[Collected data]
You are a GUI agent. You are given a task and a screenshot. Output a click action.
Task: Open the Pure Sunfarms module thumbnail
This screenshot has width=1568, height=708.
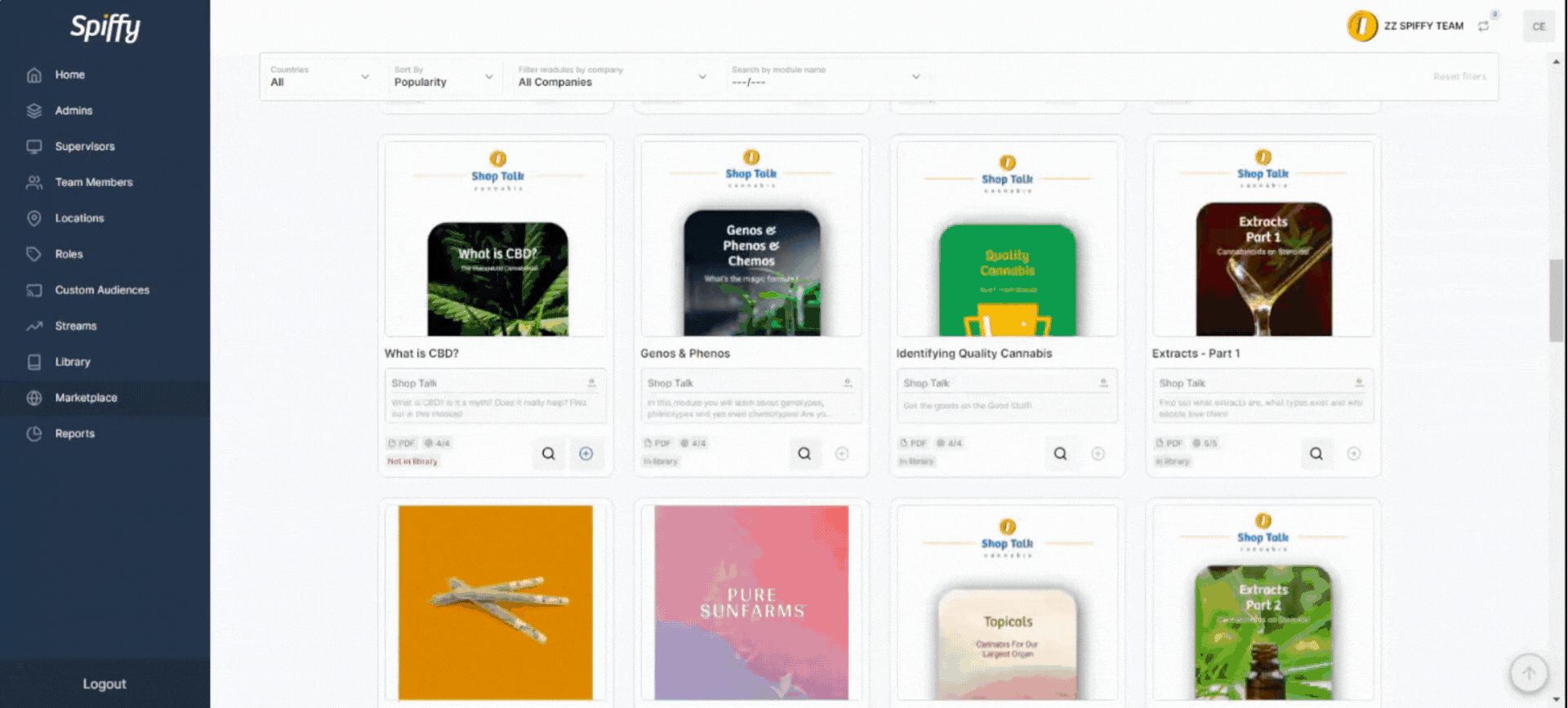point(751,602)
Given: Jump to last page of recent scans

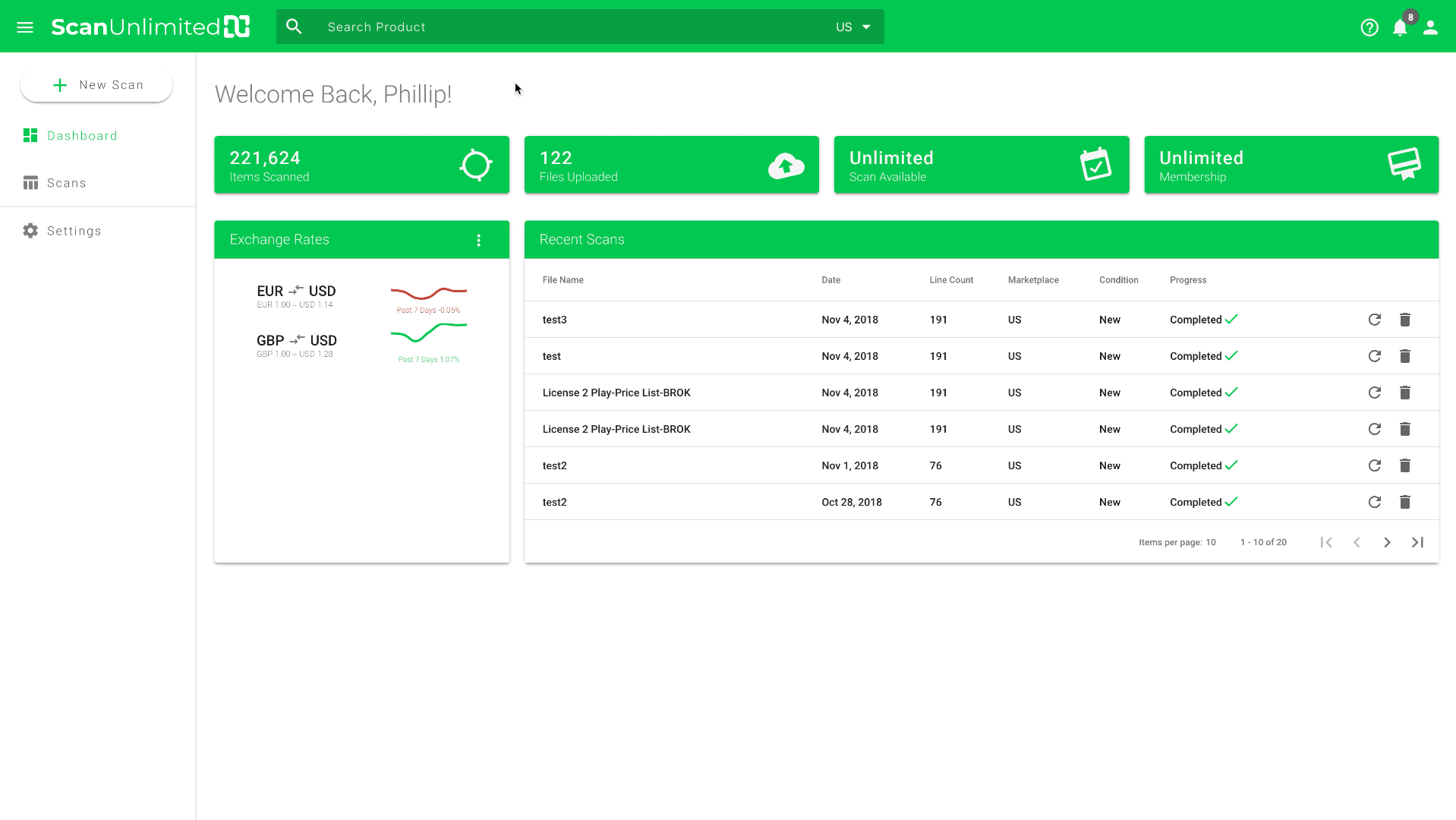Looking at the screenshot, I should (1417, 542).
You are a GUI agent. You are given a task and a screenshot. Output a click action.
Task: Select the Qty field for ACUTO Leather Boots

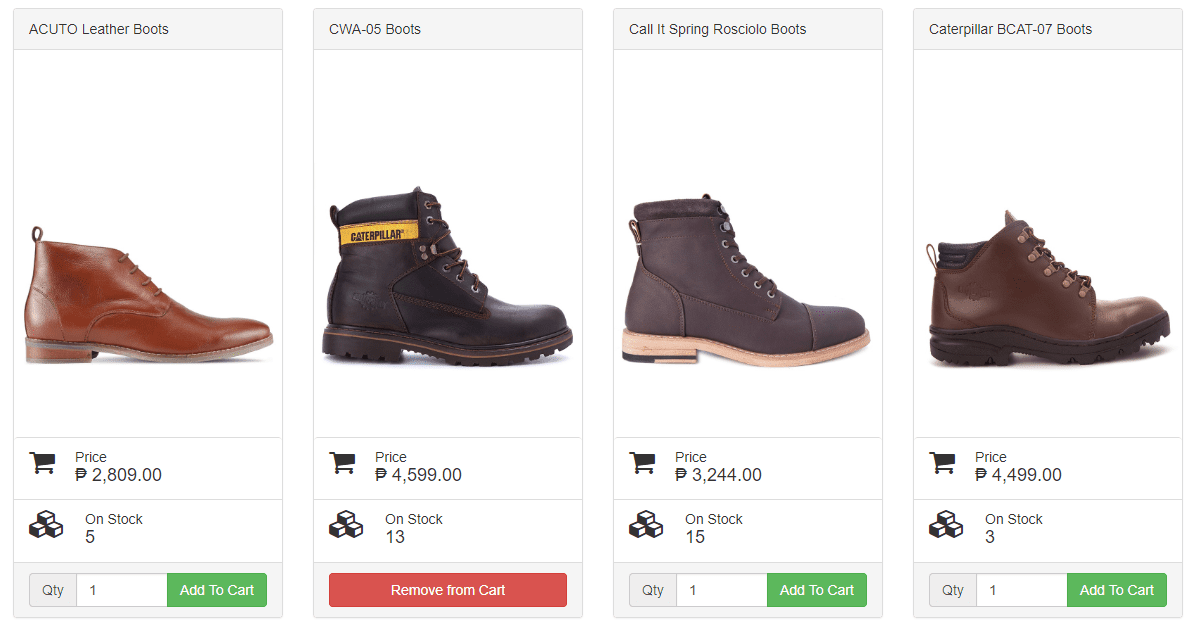click(121, 590)
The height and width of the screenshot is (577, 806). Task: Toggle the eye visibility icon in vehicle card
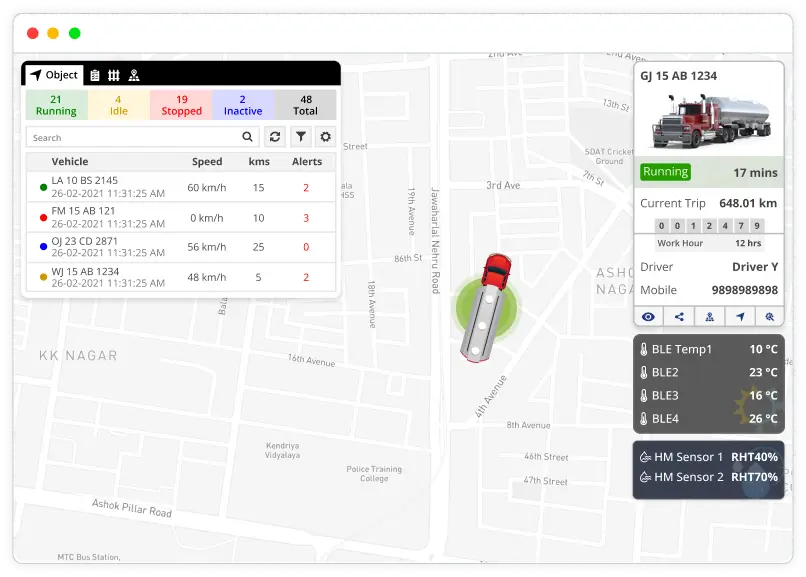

» EXERCISE
Every line from the one holding "This screenshot has width=1568, height=708." through the final line of the data above is to be reproduced exactly, both ends included, with the pictures left out.

» TASK RESULT
This screenshot has width=1568, height=708.
point(751,602)
Given: Jump to last page of recent scans

Looking at the screenshot, I should (1417, 542).
You are a GUI agent. You are given a task and a screenshot. Output a click action.
Task: Select the Qty field for ACUTO Leather Boots

click(121, 590)
The height and width of the screenshot is (577, 806). Task: Toggle the eye visibility icon in vehicle card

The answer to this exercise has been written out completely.